# Twins



## armymomryan (Dec 1, 2010)

Need a little help on this;

Twins, baby "A: born vaginally, baby "B" malpositioned and C-section.

DX = 652.61 Malposition
        651.01 Vaginal delivery
        669.71 C-Section
        V27.2 Outcome of delivery

CPT codes  59409 Vaginal (delivery only)
                 59510 C-section (global)
                 58611 Bilateral tubal ligation done at same time of C-section

Am I even close on this one ? - Any help is greatly appreciated !


----------



## Lisa Bledsoe (Dec 1, 2010)

Looks pretty close to me.  I don't think you need 669.71 since the 652.61 indicates the reason for the c/s.  I would code:
59510 652.61, V27.2
59409-59 651.01, V27.2
58611 V25.2


----------



## tgessinger (Dec 1, 2010)

*Twin - Delivery Codes Answer*

Hi, 

Your CPT codes are correct, but I would suggest coding it this way. I am a OB/GYN coder and am thinking about reimbursement also when I give these suggestions. 

CPT code 59510 (C/S global) Dx code : 1st 651.01, 2nd 652.61 (Read the op report to see if you can get addtional details about what type of malpresentation, and you can then  code it as ie: breech or compound presentation) I would not use the 669.71 this code is normally used for a C/S without information as to why it was done or if it was a patient choice C/S. The indication is mentioned by the malpresentation, so this code would not be appropriate. Per ACOG it is appropriate to use the C/S as the "global" OB code due to higher reimbursement rates when delivery is involving both a vag delivery and C/S of twins. 

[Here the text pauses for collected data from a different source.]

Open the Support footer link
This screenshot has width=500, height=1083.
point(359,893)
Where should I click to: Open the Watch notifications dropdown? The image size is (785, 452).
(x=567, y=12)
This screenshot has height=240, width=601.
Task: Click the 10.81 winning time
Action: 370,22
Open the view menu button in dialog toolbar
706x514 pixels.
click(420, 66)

CPT code 59409-51 (Vag delivery) Dx code : 1st 651.01, and you need to read the Labor & delivery report from the hospital to see if any other codes would be appropriate also to code : ie: lacerations or fetal distress. You need to put the 51 modifier on the vag delivery code, since multiple procedures. 

CPT code 58611 is for the tubal during C/S. This is an add on code and needs no modifier. List this code last due to the low RVU's for reimbursement. Dx code : V25.2         

I hope this helps, if you need any additional help in the future please contact me at tmcgess@yahoo.com, I'd be happy to help with any OB/GYN coding you need help with. 

 Tia


----------